Implementing cursor sharing with Daily's video call API

Introduction

I know exactly what you're thinking: "Liza. How do I build a cursor sharing feature in my application with nothing but vanilla JavaScript and Daily?"

Good news: you're about to find out.

In this post, we'll go through how you can integrate cursor sharing features with Daily: so that your users can share not just their beautiful faces, but their beautiful cursors as well.

What we're building

We're building a small demo which embeds a Daily video call on the left and shows some content for call participants to review together on the right. When participants position their mouse over the content area, other call participants can see their cursor position on their own screens.

We'll be implementing all of this with vanilla JavaScript, CSS, and daily-js. No animation libraries, server components, or other fanciness required.

For this demo, we're using Daily Prebuilt, but you can use the same kind of implementation in an app utilizing our fully customizable Client SDK as well.

Animation of a remote participant's cursor being shared in page content
A remote participant's cursor being shared in page content

Getting started

First, you'll need to create a free Daily account if you don't already have one. Then, create a room through your Daily dashboard.

Clone and run our demo repository by running the following commands in your terminal:

git@github.com:daily-demos/cursor-sharing.git
cd cursor-sharing
git checkout v1.0.0
npm i
npm run start

Now, note the address and port shown in your terminal and navigate to it in two different browsers (usually this will be 127.0.0.1:8080) and paste in the URL of the Daily room you just created into the join form in both browser windows.
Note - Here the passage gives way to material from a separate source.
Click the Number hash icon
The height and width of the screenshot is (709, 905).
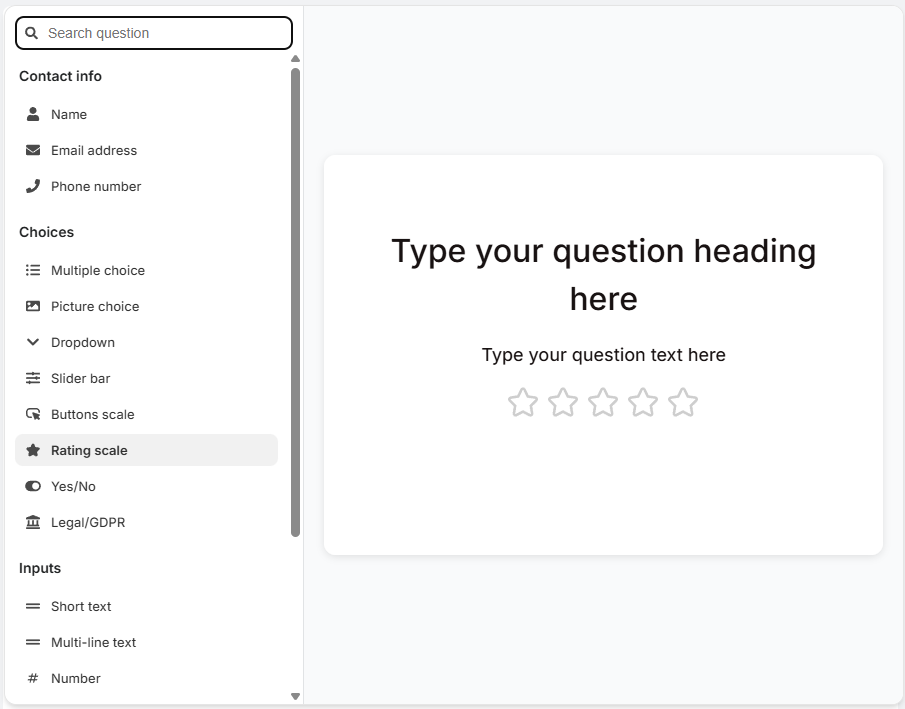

After joining the call, move your mouse around in the content area on the right-hand side of the video call. You should see a remote cursor moving in the other browser instance you've opened up:

Cursor sharing between two browser instances
Cursor sharing between two browser instances

Now that you can see first-hand what we're creating, let's dig into the implementation.

The power of Daily's "app-message" events

Daily's "app-message" events enable call participants to send data to other participants. The local client can send messages to everyone else in the call, or just specific users based on their session IDs. For our cursor-sharing implementation, the data we're sending will be cursor coordinates, and it will be sent to all other participants.

Here's what our "app-message" payload looks like:

{
  'type': 'cursorPos',
  'x': 0,
  'y': 0
}

The x and y values above will be replaced with the user's actual cursor coordinates in relation to the <div> element that displays our text (also known as our "content" div.)

Fun fact: In peer-to-peer mode, Daily’s "app-message" events are sent over a WebRTC data channel. In SFU mode, they are sent over a websocket.

Performance and space considerations

We're going to try to be conservative with how much data we send and process by only broadcasting a local user's cursor position to all other participants after the cursor has paused for 100 milliseconds. Every application is different, and you might want to play around with this value to decide what's appropriate for your use case. It's a balance between keeping the cursor data up-to-date while at the same time ensuring a manageable flow of data for processing.

We've also had to account for common cases of DOM discrepancies between browsers and devices. A div that is 500px high in one browser may be slightly larger or smaller in another, making it difficult to position remote cursors in a way that accurately represents their location in relation to other content elements.

Varying default line heights seem to be a common cause for this kind of discrepancy. These mismatches in element size can trip up our display of remote cursors: if a user is hovering over a particular word, we want remote users to see their cursor over exactly that word.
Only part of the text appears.